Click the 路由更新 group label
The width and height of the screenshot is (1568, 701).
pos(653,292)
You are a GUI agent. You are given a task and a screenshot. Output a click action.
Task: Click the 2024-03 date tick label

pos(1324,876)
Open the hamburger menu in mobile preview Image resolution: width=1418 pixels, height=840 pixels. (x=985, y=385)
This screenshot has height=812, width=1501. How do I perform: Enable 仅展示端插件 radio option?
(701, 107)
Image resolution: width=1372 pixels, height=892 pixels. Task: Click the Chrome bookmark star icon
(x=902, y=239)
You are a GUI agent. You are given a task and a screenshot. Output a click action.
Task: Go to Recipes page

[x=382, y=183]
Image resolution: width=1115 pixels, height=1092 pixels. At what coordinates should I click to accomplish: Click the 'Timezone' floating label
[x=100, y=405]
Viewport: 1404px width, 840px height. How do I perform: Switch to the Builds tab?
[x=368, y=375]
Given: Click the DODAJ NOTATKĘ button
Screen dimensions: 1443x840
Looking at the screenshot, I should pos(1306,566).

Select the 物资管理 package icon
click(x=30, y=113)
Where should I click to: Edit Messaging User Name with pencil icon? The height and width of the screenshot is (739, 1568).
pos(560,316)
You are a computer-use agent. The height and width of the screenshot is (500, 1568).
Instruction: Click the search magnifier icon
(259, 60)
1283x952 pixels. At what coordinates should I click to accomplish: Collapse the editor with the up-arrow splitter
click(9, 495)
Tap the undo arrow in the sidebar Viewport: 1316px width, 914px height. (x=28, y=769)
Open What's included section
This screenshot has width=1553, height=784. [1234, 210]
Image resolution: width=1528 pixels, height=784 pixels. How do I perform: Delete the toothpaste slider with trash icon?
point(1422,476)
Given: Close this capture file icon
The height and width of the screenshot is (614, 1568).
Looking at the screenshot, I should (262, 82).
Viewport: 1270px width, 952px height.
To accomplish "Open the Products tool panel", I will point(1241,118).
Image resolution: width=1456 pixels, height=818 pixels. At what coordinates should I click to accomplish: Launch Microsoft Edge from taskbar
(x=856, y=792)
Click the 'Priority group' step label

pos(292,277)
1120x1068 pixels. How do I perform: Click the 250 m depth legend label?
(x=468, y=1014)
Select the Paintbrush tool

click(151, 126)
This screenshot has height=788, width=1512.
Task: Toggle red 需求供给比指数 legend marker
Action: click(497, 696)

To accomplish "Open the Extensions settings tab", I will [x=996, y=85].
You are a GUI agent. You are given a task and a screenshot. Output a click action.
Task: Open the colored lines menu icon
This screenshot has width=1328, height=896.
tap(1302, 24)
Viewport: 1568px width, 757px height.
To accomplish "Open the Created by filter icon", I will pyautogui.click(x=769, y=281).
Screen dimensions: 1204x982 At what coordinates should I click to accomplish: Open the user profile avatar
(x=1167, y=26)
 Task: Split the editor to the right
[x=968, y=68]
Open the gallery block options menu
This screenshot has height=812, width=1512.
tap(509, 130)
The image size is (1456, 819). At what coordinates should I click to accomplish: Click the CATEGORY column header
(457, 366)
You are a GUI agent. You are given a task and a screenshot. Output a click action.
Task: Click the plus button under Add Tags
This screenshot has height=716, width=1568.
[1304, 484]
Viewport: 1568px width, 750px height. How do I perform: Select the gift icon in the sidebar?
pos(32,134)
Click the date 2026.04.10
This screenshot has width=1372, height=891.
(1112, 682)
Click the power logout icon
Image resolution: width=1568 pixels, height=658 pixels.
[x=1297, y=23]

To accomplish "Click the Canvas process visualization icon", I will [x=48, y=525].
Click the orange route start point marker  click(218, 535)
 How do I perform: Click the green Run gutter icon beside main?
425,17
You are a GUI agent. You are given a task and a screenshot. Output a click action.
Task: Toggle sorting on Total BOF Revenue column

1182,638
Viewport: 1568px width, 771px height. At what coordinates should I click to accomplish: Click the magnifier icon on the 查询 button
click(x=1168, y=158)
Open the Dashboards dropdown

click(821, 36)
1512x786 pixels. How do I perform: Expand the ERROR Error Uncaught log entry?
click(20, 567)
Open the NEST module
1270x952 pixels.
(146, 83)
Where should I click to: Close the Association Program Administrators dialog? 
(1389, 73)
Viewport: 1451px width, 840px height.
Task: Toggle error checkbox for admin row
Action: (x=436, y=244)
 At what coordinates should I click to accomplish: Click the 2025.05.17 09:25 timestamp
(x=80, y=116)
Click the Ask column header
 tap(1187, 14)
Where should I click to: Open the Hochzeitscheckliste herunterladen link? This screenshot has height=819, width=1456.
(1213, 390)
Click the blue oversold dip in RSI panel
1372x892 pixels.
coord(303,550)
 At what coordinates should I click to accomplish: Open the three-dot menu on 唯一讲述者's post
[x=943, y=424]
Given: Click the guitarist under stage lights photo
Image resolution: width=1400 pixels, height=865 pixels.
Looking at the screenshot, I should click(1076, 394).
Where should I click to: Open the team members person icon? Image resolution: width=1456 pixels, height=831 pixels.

◆ **EXERCISE DIRECTIONS**:
If a line in the material above contains "under", show that line.

◆ **FINISHED EXERCISE**:
Task: Click the plus button under Add Tags
Given: Click the guitarist under stage lights photo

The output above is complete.